I'm trying to find the shortest path between two points, (0,0) and (1000,-100). The path is to be defined by a 7th order polynomial function:
p(x) = a0 + a1*x + a2*x^2 + ... + a7*x^7
To do so I tried to minimize the function that calculates the total path length from the polynomial function:
length = int from 0 to 1000 of { sqrt(1 + (dp(x)/dx)^2 ) }
Obviously the correct solution will be a linear line, however later on I want to add constraints to the problem. This one was supposed to be a first approach.
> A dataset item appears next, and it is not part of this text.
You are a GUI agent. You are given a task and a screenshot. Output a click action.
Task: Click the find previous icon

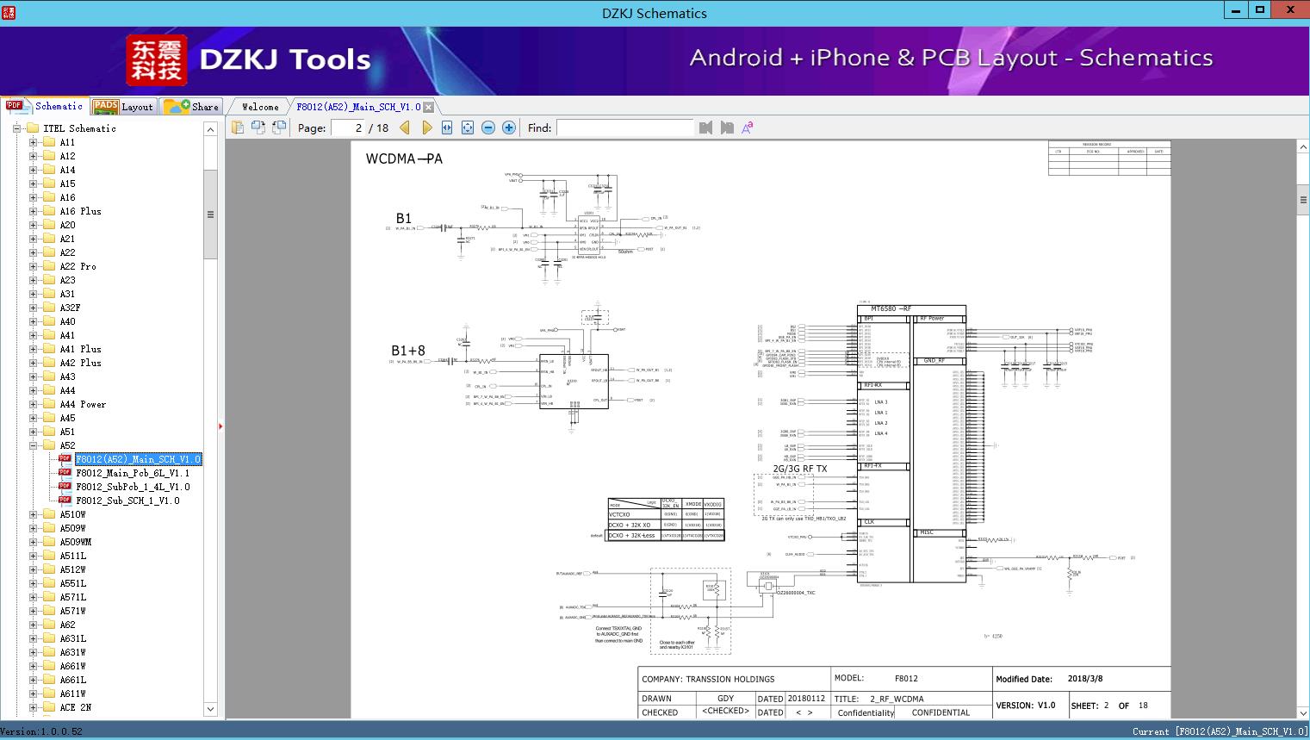[706, 127]
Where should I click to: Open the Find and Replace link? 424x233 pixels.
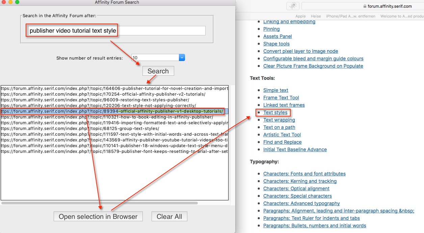click(x=282, y=142)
The code I implemented was:
import numpy as np
import matplotlib.pyplot as plt
import math
import sys
import scipy
def path_tracer(a,x):
return a[0] + a[1]*x + a[2]*x**2 + a[3]*x**3 + a[4]*x**4 + a[5]*x**5 + a[6]*x**6 + a[7]*x**7
def lof(a):
upper_lim = a[8]
L = lambda x: np.sqrt(1 + (a[1] + 2*a[2]*x + 3*a[3]*x**2 + 4*a[4]*x**3 + 5*a[5]*x**4 + 6*a[6]*x**5 + 7*a[7]*x**6)**2)
length_of_path = scipy.integrate.quad(L,0,upper_lim)
return length_of_path[0]
a = np.array([-4E-11, -.4146,.0003,-7e-8,0,0,0,0,1000]) # [polynomial parameters, x end point]
xx = np.linspace(0,1200,1200)
y = [path_tracer(a,x) for x in xx]
cons = ({'type': 'eq', 'fun': lambda x:path_tracer(a,a[8])+50})
c = scipy.optimize.minimize(lof, a, constraints = cons)
print(c)
When I ran it however the minimization routine fails and returns the initial parameters unchanged. The output is:
fun: 1022.9651540965604
jac: array([ 0.00000000e+00, -1.78130722e+02, -1.17327499e+05,
-7.62458172e+07, 9.42803815e+11, 9.99924786e+14,
9.99999921e+17, 1.00000000e+21, 1.00029755e+00])
message: 'Singular matrix C in LSQ subproblem'
nfev: 11
nit: 1
njev: 1
status: 6
success: False
x: array([ -4.00000000e-11, -4.14600000e-01, 3.00000000e-04,
-7.00000000e-08, 0.00000000e+00, 0.00000000e+00,
0.00000000e+00, 0.00000000e+00, 1.00000000e+03])
Am I doing something wrong or is the routine just not appropriate to solve this kind of problems? If so, is there an alternative in Python?